### Задания:
**A.** Перескажите короче, в виде списка, абзац текста о заключенных концлагеря, который начинается словами «Для политических, которые подвергались преследованиям СС». Сохраните его основные факты.
**B.** Выпишите из текста о заключенных концлагеря без изменений отрывок от слов «Иеговисты, как правило, были» до слов «1964, с. 135).».

### Текст страницы:
----

Для политических, которые подвергались преследованиям СС, арест не был громом среди ясного неба, они были к нему психологически готовы. Они проклинали свою судьбу, но при этом принимали ее как нечто соответствующее самому ходу вещей. Они, естественно, были озабочены тем, что их ждет, и, конечно, судьбой своих близких, однако они, без сомнения, не чувствовали себя униженными, хотя, как и другие, страдали от ужасных условий лагеря.

Свидетели Иеговы все оказались в концлагере за отказ служить в армии24. Они держались едва ли не еще более стойко, чем политические. Благодаря сильным религиозным убеждениям, они не утратили своей личности, поскольку единственная их вина в глазах СС состояла в нежелании служить с оружием в руках, им часто предлагали свободу, если они все-таки согласятся служить вопреки своим убеждениям, но они стойко отвергали такие предложения.

Иеговисты, как правило, были людьми достаточно ограниченными и стремились только к одному – обратить других в свою веру. В остальном же они были хорошими товарищами, надежными, воспитанными и всегда готовыми прийти на помощь. Они почти не вступали в споры и ссоры, были примерными работниками, и потому из них нередко выбирали надзирателей, и тогда они добросовестно подгоняли заключенных и настаивали, чтобы те выполняли работу качественно и в срок. Они никогда не оскорбляли других заключенных, всегда были вежливы, и все равно эсэсовцы предпочитали их в качестве старших за трудолюбие, ловкость и сдержанность (34, 1964, с. 135).

Хотя Беттельхайм дает очень краткое, схематичное описание личных качеств политзаключенных[41]Гораздо более подробное описание можно найти в работе X. Брандта (43, 1967), к которой Фромм написал предисловие., из него все равно видно, что заключенные с твердыми убеждениями совершенно иначе реагировали на условия существования в концлагере, чем те, у кого таких убеждений не было. Этот факт находится в противоречии с бихевиористским тезисом, который Хейни, Бэнкс и Цимбардо пытались доказать своим экспериментом.

Естественно, возникает вопрос: какой смысл в подобных «искусственных» экспериментах, когда есть столько материала для «естественных» экспериментов? Этот вопрос звучит еще более остро не только потому, что такие эксперименты страдают неточностью, но еще и потому, что экспериментальная ситуация всегда имеет тенденцию к искажению «реальной жизни».

----

[Записи из набора данных для указания]
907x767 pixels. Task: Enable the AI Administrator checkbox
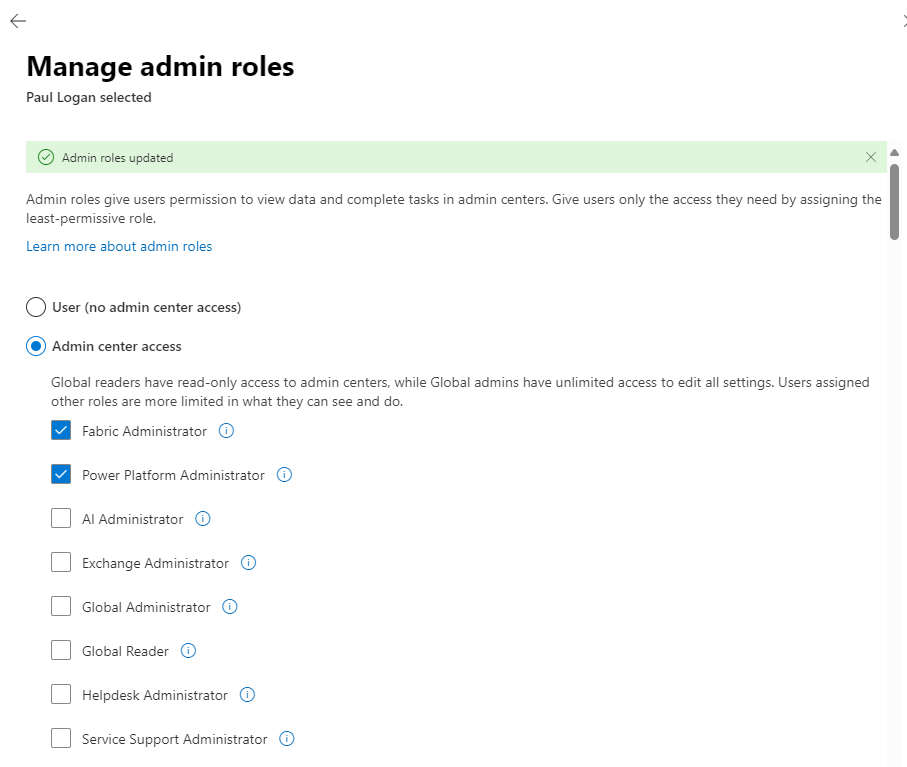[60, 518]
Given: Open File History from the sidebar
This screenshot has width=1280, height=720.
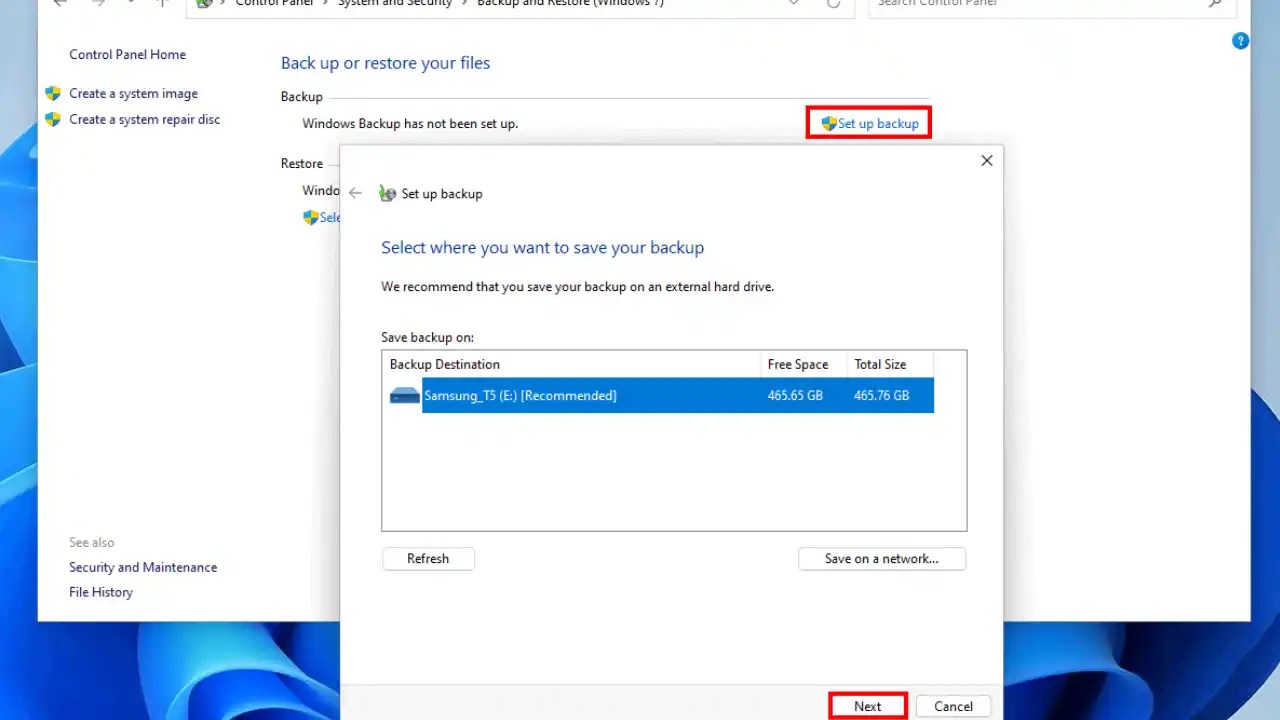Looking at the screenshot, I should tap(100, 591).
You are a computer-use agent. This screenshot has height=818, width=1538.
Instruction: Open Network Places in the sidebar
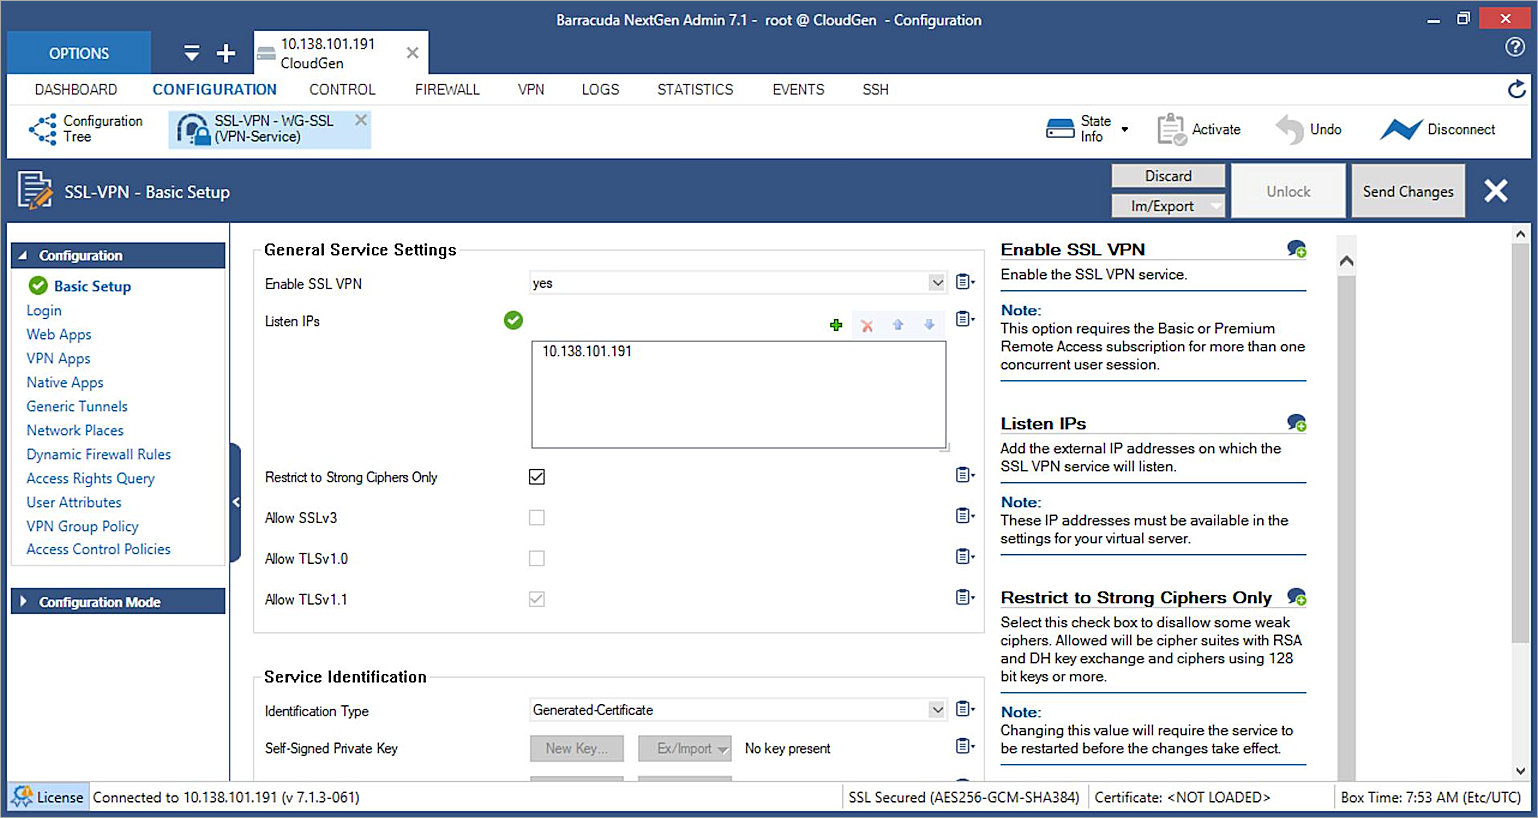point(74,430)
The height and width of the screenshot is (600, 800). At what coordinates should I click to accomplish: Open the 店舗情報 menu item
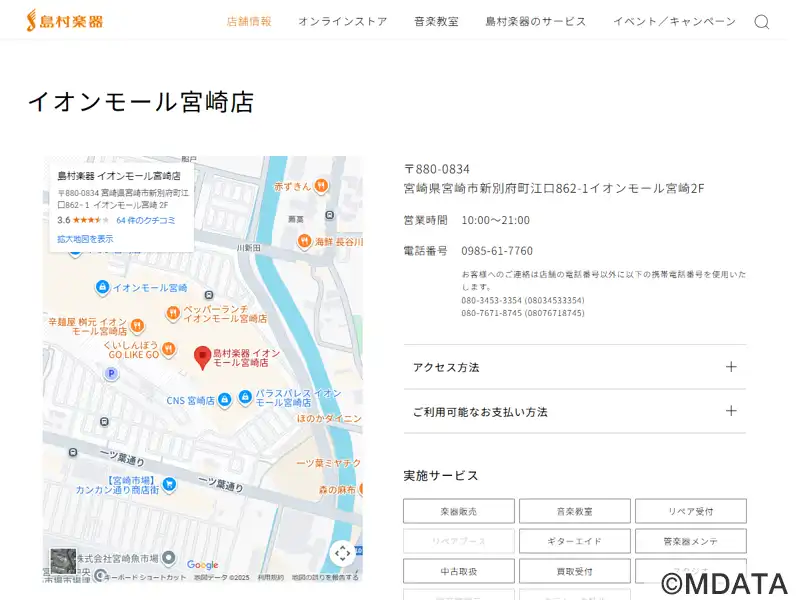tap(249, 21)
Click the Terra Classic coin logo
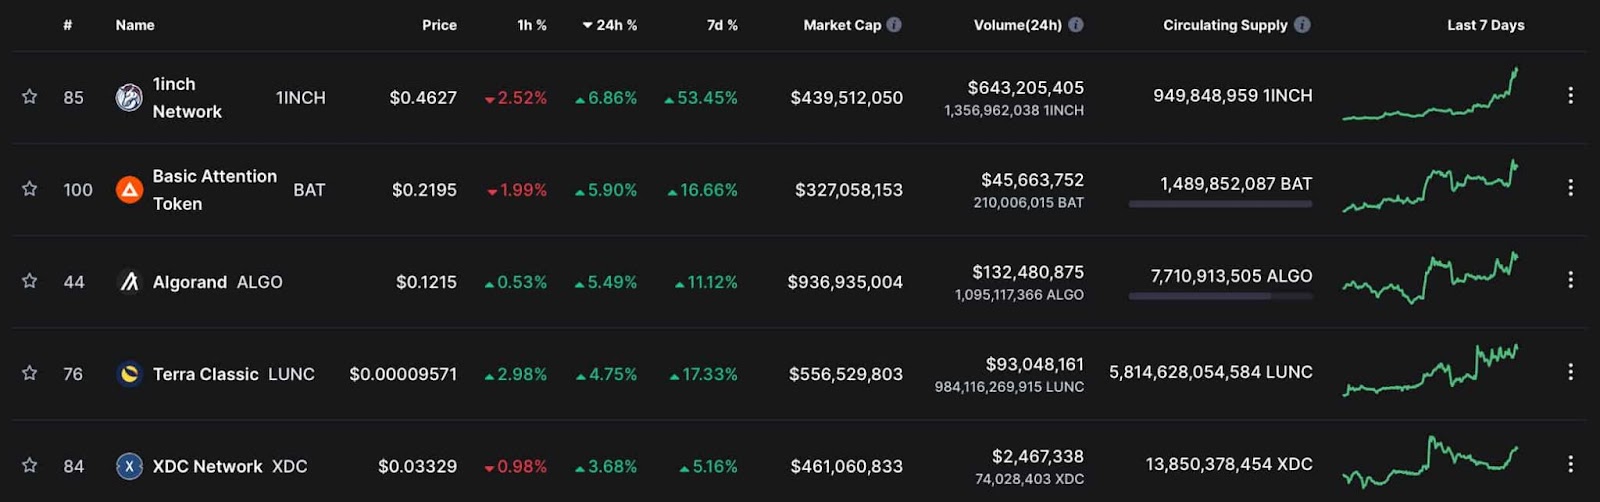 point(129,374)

----

### Ответы по заданиям:
**A.**
- Для политических заключенных, которых преследовали СС, арест не стал неожиданностью: они были к нему психологически готовы.
- Они проклинали свою судьбу, но принимали ее как соответствующую ходу вещей.
- Их тревожило собственное будущее и судьба близких.
- Униженными они себя не чувствовали, хотя, как и другие, страдали от ужасных условий лагеря.

**B.**
Иеговисты, как правило, были людьми достаточно ограниченными и стремились только к одному – обратить других в свою веру. В остальном же они были хорошими товарищами, надежными, воспитанными и всегда готовыми прийти на помощь. Они почти не вступали в споры и ссоры, были примерными работниками, и потому из них нередко выбирали надзирателей, и тогда они добросовестно подгоняли заключенных и настаивали, чтобы те выполняли работу качественно и в срок. Они никогда не оскорбляли других заключенных, всегда были вежливы, и все равно эсэсовцы предпочитали их в качестве старших за трудолюбие, ловкость и сдержанность (34, 1964, с. 135).